DNA shows ancient hunter had blue eyes, dark skin
Frank Jordans (AP) / 31 January 2014
A hunter-gatherer who lived in Europe some 7,000 years ago probably had blue eyes and dark skin, a combination that has largely disappeared from the continent in the millennia since, scientists said on Tuesday.
The discovery, published in the journal Nature this week, was made by scientists from the United States, Europe and Australia who analysed ancient DNA extracted from a male tooth found in a cave in northern Spain. “We have the stereotype that blue eyes are found only in light-skinned people, but that’s not necessarily the case,” lead researcher Carles Lalueza-Fox said in an interview on Tuesday with The Associated Press.

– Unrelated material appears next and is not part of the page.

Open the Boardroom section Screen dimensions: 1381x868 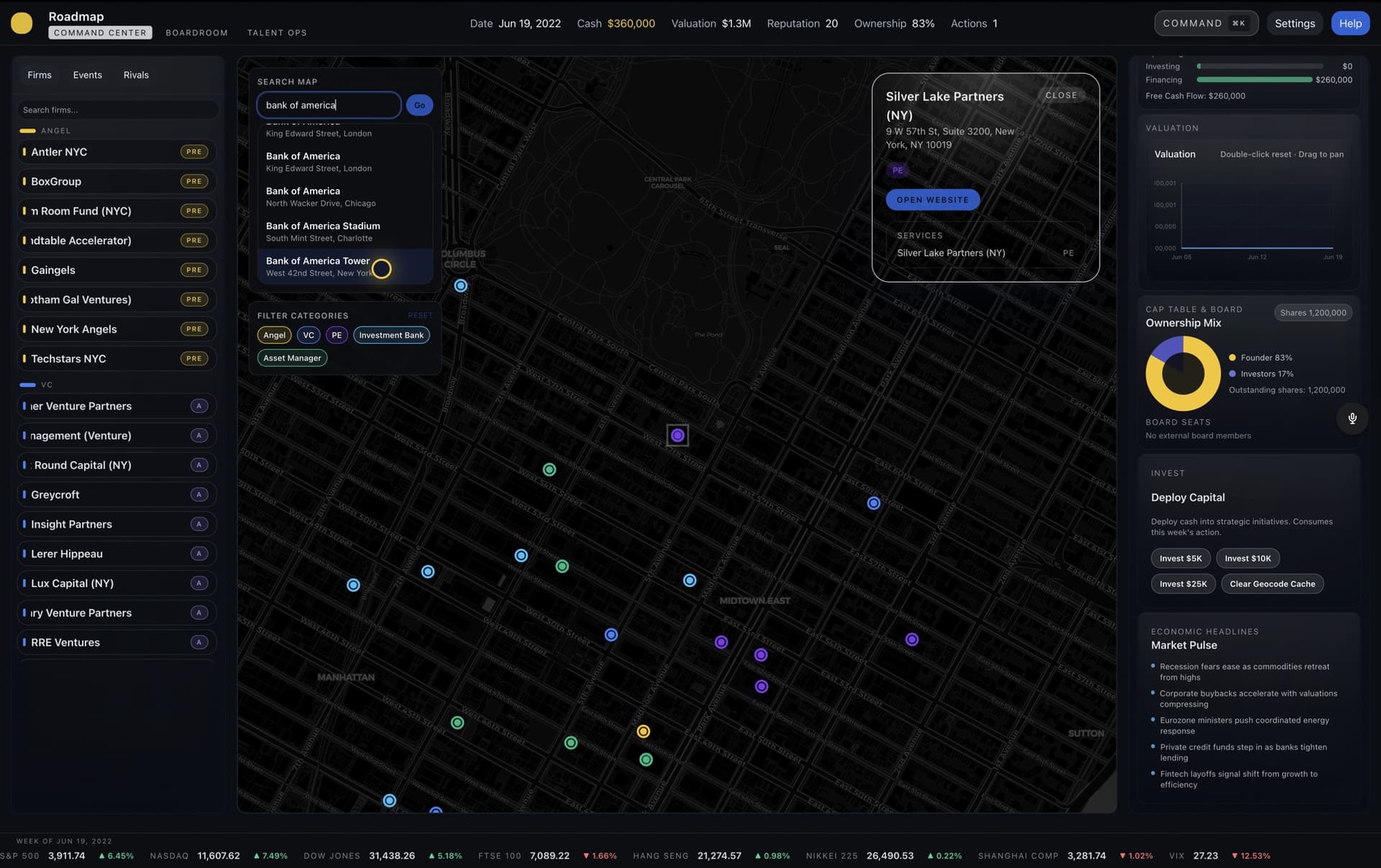coord(196,32)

Lalueza-Fox, who works at the Institute of Evolutionary
Biology in Barcelona , Spain , said the man’s skin
would have been darker than most modern Europeans, while his eyes may have
resembled those of Scandinavians, his closest genetic relatives today. The combination
of blue eyes and dark skin, which is sometimes seen in people with mixed
European and African ancestry, may once have been common among ancient European
hunter-gatherers, he said.
The researchers also found the man had genes that indicated he
was poor at digesting milk and starch, an ability which only spread among
Europeans with the arrival of Neolithic farmers from the Middle East . The arrival of this
group was also believed to have introduced several diseases associated with
proximity to animals — and the genes that helped resist them.
But the hunter-gatherer whose remains were found in the La Brana
caves, near Spanish city of Leon , already had some
genes that would have helped him fight diseases such as measles, flu and
smallpox. This came as a surprise to researchers, indicating that the genetic
transition was already under way 7,000 years ago, Lalueza-Fox said.
The lack of such genes among pre-Columbian populations in the Americas was one of the
reasons they were so susceptible to these diseases when the Europeans arrived.
Researchers are hoping to make further discoveries from a second
skeleton found at the site, said Lalueza-Fox.
Beth Shapiro, an associate professor of ecology and evolutionary
biology at the University of California Santa Cruz , said the paper
showed how old DNA could be used to learn more about the appearance and traits
of ancient populations.
“I anticipate that this is just the beginning and am excited to
see these sorts of
analyses taking place,” said Shapiro, who wasn’t involved in the study. “I look
forward to what else we will learn once we have population samples of
paleogenomes (ancient DNA).”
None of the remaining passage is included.